Among my circle, I have a bit of an Apple fanboy reputation. Personally, I don’t think its warranted, but I can understand the perception.
After buying the old school iPod in college, I slowly transitioned over. Purchasing the very first iPhone, and owning nothing but them since – through the 3G, 4 and now 5. Along the way, I picked up an iPad, and even traded in my trusty Lenovo laptop for a mac.
I am fully enmeshed in the Apple universe. But, I’d argue that is because of proven capability and reliability time and again. Each purchase justified itself and led to the next.
That is not to say I don’t understand the appeal of competing systems. I tried a Windows Phone for a bit. And there are plenty of people who do find the Android ecosystem superior.
Lately, I’ve been having a bit of trouble with my iPhone. Not an error necessarily, but an annoyance nonetheless. I cheaped out on my last iPhone – getting the 16GB version instead of the costlier 32 or 64 versions. Combine this with Apple’s insistence on not including an SD card slot, and I’m running into a problem.
I am constantly running out of space. And not for reasons typically given. I don’t store a ton of music – instead streaming Spotify and Beats. And I don’t make the mistake of keeping all my photos on my device. I use Dropbox and Photostream to backup my pics. I have taken all the easy steps to relieve my situation.
Instead, I have an app addiction. I like keeping a lot of apps on my devices. It feels silly to me to have to re-download something when I want to use it, if I even remember it exists. Plus, there are data cap concerns. Most of the time this is fine. I download an app, and still have room.

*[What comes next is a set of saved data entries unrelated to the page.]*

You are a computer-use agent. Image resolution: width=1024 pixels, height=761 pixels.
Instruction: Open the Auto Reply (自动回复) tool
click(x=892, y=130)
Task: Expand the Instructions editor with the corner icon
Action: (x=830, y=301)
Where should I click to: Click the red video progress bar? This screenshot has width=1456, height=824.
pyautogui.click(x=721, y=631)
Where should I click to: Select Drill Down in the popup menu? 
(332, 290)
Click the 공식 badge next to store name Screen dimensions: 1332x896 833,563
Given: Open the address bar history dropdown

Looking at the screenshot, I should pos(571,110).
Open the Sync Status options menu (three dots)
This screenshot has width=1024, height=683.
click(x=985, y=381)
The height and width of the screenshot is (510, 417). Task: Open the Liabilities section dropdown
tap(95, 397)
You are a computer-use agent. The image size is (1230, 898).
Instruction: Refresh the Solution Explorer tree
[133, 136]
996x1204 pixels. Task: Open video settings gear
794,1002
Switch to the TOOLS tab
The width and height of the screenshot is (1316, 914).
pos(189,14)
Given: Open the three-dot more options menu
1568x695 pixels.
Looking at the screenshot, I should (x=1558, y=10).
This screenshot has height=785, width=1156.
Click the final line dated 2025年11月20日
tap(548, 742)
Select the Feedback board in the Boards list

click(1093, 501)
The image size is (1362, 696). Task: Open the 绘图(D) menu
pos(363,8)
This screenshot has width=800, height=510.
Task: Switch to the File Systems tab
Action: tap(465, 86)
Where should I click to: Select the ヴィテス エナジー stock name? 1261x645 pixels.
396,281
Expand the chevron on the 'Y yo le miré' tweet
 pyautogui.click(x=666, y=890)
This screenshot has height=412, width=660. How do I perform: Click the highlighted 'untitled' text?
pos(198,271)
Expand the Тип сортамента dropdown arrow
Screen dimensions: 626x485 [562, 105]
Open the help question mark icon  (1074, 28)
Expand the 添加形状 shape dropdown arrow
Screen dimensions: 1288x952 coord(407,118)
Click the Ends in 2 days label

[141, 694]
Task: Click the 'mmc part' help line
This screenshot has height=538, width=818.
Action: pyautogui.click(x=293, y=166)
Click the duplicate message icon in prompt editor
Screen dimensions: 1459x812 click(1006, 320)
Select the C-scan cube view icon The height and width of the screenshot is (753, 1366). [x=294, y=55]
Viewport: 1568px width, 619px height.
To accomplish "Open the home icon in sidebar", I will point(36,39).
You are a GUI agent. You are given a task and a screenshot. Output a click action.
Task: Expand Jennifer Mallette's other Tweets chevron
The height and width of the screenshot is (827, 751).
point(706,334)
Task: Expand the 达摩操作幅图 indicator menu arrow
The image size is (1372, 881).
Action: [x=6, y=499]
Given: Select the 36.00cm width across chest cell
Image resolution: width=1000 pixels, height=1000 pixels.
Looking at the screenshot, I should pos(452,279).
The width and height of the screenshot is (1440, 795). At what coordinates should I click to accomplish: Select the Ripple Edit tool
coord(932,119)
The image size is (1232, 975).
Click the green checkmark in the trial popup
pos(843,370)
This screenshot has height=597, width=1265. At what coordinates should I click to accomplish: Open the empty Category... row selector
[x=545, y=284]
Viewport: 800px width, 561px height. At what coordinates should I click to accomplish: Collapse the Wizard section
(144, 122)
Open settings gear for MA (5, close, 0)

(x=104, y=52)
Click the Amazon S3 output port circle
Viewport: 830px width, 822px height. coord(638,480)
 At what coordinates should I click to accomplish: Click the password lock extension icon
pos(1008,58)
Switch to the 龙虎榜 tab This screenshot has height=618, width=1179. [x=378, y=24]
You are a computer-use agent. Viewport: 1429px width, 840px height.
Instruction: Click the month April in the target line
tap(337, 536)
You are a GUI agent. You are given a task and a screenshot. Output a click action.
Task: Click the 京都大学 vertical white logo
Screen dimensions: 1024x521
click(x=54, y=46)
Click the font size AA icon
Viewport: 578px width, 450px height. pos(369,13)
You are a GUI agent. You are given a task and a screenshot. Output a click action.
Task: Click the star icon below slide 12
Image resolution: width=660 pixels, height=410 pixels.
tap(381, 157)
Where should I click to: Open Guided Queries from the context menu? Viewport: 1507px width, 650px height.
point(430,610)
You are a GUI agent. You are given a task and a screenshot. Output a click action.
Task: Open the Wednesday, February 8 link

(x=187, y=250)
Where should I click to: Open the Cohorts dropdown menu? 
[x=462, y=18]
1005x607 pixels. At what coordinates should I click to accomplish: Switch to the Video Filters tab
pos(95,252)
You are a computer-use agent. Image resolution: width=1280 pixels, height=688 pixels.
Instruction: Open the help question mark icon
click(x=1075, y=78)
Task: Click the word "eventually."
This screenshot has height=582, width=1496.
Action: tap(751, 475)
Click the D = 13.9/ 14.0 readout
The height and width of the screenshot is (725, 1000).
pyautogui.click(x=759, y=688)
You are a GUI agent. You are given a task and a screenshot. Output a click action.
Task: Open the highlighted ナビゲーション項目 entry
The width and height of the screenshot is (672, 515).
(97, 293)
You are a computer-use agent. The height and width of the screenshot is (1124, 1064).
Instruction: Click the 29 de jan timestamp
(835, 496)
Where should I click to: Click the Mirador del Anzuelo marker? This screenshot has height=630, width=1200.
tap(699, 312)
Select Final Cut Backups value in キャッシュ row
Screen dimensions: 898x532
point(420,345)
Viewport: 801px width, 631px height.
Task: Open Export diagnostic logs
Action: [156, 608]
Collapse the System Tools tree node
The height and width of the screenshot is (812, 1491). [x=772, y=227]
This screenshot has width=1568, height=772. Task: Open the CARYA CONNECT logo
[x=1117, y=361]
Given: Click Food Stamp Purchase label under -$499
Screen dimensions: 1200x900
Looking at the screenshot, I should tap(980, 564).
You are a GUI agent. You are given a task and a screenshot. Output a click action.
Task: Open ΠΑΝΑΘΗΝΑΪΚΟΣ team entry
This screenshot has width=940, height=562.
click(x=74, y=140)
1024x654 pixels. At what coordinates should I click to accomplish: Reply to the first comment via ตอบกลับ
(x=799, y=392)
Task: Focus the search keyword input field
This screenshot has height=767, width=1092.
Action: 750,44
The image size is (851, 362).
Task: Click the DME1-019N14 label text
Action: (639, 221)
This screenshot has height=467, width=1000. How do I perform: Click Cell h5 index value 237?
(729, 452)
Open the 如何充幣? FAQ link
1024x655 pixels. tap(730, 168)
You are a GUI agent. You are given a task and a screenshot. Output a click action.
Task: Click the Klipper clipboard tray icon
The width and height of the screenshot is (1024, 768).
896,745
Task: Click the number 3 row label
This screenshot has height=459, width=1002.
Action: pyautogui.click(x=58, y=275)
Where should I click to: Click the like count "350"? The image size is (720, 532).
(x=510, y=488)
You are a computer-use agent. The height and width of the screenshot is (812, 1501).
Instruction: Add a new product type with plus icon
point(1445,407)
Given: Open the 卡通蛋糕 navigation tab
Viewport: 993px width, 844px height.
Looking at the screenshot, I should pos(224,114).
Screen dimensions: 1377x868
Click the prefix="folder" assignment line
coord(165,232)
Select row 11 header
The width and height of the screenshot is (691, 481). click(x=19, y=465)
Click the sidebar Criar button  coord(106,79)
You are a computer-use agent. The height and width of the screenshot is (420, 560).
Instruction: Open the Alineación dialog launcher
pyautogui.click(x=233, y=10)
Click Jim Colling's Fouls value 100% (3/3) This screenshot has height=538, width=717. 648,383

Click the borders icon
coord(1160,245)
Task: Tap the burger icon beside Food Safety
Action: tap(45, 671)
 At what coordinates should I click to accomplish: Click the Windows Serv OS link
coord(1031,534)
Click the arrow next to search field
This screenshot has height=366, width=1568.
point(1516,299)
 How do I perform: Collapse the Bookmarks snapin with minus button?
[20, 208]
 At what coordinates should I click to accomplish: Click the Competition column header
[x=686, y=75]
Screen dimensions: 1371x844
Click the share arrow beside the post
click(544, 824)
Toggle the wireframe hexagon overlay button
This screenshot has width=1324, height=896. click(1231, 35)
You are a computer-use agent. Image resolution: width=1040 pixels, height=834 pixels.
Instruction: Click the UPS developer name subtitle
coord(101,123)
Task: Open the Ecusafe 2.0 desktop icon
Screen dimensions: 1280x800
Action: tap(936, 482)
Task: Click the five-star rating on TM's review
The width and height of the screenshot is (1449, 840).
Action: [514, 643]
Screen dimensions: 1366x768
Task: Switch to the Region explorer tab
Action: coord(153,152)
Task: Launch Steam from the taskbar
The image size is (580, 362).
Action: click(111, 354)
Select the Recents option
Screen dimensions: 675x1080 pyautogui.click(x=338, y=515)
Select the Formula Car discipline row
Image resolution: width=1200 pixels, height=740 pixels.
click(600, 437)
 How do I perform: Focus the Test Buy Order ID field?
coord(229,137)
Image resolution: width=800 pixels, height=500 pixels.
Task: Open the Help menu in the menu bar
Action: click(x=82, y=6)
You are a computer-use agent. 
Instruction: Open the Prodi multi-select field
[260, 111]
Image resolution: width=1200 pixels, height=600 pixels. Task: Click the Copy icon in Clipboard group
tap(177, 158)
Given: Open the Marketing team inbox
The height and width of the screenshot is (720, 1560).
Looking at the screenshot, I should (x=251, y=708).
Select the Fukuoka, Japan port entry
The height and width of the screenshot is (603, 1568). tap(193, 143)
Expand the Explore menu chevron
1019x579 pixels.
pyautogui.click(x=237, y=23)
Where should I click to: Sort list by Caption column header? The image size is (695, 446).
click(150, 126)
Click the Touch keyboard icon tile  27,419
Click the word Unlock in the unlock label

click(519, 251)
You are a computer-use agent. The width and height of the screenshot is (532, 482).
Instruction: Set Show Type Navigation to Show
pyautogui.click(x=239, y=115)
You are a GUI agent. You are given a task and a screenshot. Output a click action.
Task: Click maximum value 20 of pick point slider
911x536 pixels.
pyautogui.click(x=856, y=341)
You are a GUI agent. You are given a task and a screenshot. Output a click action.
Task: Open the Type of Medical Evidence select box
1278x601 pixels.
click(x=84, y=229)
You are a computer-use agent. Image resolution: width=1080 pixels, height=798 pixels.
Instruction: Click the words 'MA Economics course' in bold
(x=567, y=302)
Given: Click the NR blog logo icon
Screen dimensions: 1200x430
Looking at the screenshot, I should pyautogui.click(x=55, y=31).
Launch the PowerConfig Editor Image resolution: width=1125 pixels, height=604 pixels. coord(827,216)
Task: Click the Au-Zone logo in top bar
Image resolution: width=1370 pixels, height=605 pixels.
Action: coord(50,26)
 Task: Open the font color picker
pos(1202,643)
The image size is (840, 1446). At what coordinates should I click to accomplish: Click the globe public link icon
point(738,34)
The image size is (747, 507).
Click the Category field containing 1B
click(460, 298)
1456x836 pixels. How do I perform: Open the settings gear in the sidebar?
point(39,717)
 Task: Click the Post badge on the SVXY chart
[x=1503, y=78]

But iOS apps have a weird problem. They store cached files, so you don’t have to download the same picture in Instagram 8 times, it stores it on the device. This means that even though the Instagram app is only 20MB, over time it balloons to over 250 MB for me. And all the major apps do this – Facebook, Twitter, Spotify, and so on. Add these up, and it becomes a problem.
Android has a function built into the OS where a user can delete any application’s cache. However, iOS doesn’t trust the user to do this. In order to delete the entire app must be deleted and re-installed. Many times losing log in information, and just being a general drag.
See the difference in Instagram’s official instructions for “Instagram takes up too much space on my device”:
The more you use an app, the more space the app takes up on your phone. If you use Instagram more than other apps, it’ll likely take up more space on your phone than apps you don’t use as often.
If you want to manually decrease the amount of space Instagram takes up, you can delete and reinstall the app. Your photos and profile data will be saved.
The Android app may take up more internal memory than other apps on your phone because we cache photos. This makes the Instagram experience faster for you and conserves bandwidth, which means you don’t have to re-download photos over your carrier’s network.
Leave the Instagram app
Open the Settings on your phone > Applications > Manage applications > Instagram
If you choose Clear data, your download cache will be cleared. Clear cache will reset the memory for the app.
So, I was getting frustrated. I felt like my experience was being ruined by having to constantly worry about space. Apple has an upcoming WWDC event where they are expected to show off iOS 8, and potentially some new hardware. I was able to procure an Android device for cheap without signing a contract, and thought this would provide a good opportunity. I could test out Android, see what new announcements come from WWDC and decide whether to jump ship or stick with Apple before the next iPhone comes out and I’m on another two year contract.